Source text Block Start

Two years earlier, FBI agents in Las Vegas got a court order giving them the right to listen in on a system much
like OnStar (though the company was not identified in court papers). The agents had access to the conversation in
one suspect's car for thirty days before the company got cold feet and asked a federal court to block the
eavesdropping. Another company called Networkcar promises to track a vehicle and monitor its performance for
$1,000. The service offers remote sensors that automatically send the information to a tailored page on the Web.
Among other things, it uses a GPS system to record the history of the vehicle activity. Parents use the system to
watch where their children go. Some Marine Corps officials are using it to track their own drivers.
Another tracking system is in the works by the company called TransCore. They're the company that operates the
electronic E-ZPass toll systems. Now TransCore wants to use paper-thin transponders - RFID tags affixed to the
windshield - that would enable government agencies to electronically track whether motorists have proper insurance
coverage, registration, or unpaid traffic tickets. Not surprisingly, the company promotes the service as a
convenience to drivers. It came up with a snappy acronym - EVR, short for electronic vehicle registration - to
underscore the idea. "Motorists can take advantage of increased speed, convenience, and accuracy as a result of EVR
at inspection centers. Using EVR, vehicle information such as VIN, make, model, and license plate number is
automatically transmitted to a database for inspector to validate data and perform inspection. After inspection,
updated information is loaded to a DMV database for inter-agency use."
In selling the idea to government agencies, TransCore stresses the potential efficiencies - and homeland
security benefits. "Government agencies lose millions of dollars each year due to an estimated 7 to 15 percent of
vehicles not compliant with annual registration requirements, which trickles down to tax payers and law-abiding
citizens who foot the bill," the company's promotional material says. "Increase the level of coverage without
significantly increasing the number of agents and ensure public safety using spontaneous monitoring in the face of
AMBER Alerts, Homeland Security Threat Level Advisories, or special events that cause traffic congestion."

Source text Block End

Problem 1 =>
Output the part of the vehicle-tracking passage starting with "Two years earlier, FBI" and going on through "their own drivers.", word for word.
Problem 2 =>
Resume the vehicle-tracking passage after its last sentence and continue it in the same style.
The items that follow come from a separate source and are unrelated to the vehicle-tracking passage.

Supplied records Block Start

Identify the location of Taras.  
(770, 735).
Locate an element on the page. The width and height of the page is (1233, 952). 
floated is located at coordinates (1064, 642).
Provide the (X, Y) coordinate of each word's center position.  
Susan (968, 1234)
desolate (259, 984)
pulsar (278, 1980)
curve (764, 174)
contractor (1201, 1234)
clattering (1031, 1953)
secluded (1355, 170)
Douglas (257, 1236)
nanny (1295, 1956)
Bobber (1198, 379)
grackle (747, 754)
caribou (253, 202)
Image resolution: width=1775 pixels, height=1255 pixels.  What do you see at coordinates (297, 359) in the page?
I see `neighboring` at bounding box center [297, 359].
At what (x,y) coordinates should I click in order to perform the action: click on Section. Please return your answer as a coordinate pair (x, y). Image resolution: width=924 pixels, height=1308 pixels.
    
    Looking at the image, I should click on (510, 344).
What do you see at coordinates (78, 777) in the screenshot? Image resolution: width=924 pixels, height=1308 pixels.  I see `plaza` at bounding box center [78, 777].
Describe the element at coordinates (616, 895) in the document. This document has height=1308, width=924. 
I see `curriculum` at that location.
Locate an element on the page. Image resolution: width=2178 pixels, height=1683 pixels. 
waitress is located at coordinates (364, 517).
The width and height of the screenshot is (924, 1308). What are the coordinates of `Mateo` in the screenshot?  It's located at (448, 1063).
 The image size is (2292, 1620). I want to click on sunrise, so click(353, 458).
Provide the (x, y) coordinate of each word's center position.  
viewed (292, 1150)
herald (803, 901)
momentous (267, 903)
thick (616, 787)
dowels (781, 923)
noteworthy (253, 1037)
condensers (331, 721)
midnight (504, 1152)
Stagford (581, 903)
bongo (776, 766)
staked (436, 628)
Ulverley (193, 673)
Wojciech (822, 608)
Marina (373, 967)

Supplied records Block End

Exercise response 1 =>
Two years earlier, FBI agents in Las Vegas got a court order giving them the right to listen in on a system much
like OnStar (though the company was not identified in court papers). The agents had access to the conversation in
one suspect's car for thirty days before the company got cold feet and asked a federal court to block the
eavesdropping. Another company called Networkcar promises to track a vehicle and monitor its performance for
$1,000. The service offers remote sensors that automatically send the information to a tailored page on the Web.
Among other things, it uses a GPS system to record the history of the vehicle activity. Parents use the system to
watch where their children go. Some Marine Corps officials are using it to track their own drivers.

Exercise response 2 =>
One of the great movies about surveillance begins with a view of a sun-splashed park. A man high above on the
roof of a building with a telescope is watching a couple on an afternoon stroll. It looks like the scope is mounted
on a gun, but it's really a high-powered listening device. We hear a dog bark, an emergency siren, the sound of
singing and clapping, all of it coming in and out of focus. We see one of the man's colleagues in another building,
who is listening to the couple's conversation with other kinds of eavesdropping gear. A third man follows them on
the ground, a tape machine concealed in a shopping bag. A fourth monitors all of them from a van made to look like
a glass installation service.
This is the opening scene of The Conversation. At its center is actor Gene Hackman, who plays an
obsessive surveillance specialist named Harry Caul. He is running the operation and frets incessantly about the
recording quality. One of his colleagues happens to be a cop moonlighting for extra cash, and there's a suggestion
they may be working as contractors for the Justice Department or Internal Revenue Service. But when one member of
the team wonders aloud who is paying them and why and what the conversations they are recording mean, Hackman says
it doesn't matter. He just wants to do a good job. "I don't care what they're talking about," he says, sitting
inside the van behind a one-way mirror. "All I want is a nice fat recording."
Directed by Francis Ford Coppola, the movie came out in 1974, coincidentally the same year the Privacy Act took
effect. It captured the brooding angst and paranoia of the day. It also signaled just how far surveillance
technology had come - the kind of technology that made Senator Church so uneasy during his study of domestic
surveillance by the government. As spooky as it seems, that eavesdropping equipment seems as dated now as a
mainframe computer. Gone are the days when tape recorders were used. Now almost everything is digital and
all-purpose. The same computer programs can collect and analyze the fruit of all sorts of eavesdropping and
surveillance. Mug shots. Telephone calls. Email. Video. Face prints. It doesn't matter, as Smith pointed out,
because it's all just data.
The government doesn't have to go to covert contractors like Harry Caul these days to get the best surveillance
gear. Intelligence and law enforcement agencies now can order it directly, sometimes off the shelf. One government
contractor is Verint Systems, the marketing and eavesdropping specialist on Long Island that attended the
International Association of Chiefs of Police technology conference in Philadelphia in late 2003. Verint is short
for "Verifiable intelligence." And "Powering Actionable Intelligence" is its motto.
Verint is a prime example of the merging of public and private surveillance, a company accelerating the tendency
of all kinds of data to flow together. Its marketing claims at times seem almost like parodies of the
security-industrial complex: "Verint solutions transform raw VOICE, VIDEO, AND DATA into ACTIONABLE INTELLIGENCE -
mission critical analyses to enhance security and increase enterprise profitability."
Though it markets its equipment to spies and snoops, Verint is a public company based in a modest building in
Melville, New York. It has some nine hundred employees around the world, two thirds of whom have technical or
engineering backgrounds. Because of its ties to the government and the war on terror, its stock has soared since
9/11, quadrupling from a low of about $6 in August 2002 to more than $25 in early 2004. The company earned $150
million in the year after the terror attacks. By early 2004, it had recorded eight quarters of growth.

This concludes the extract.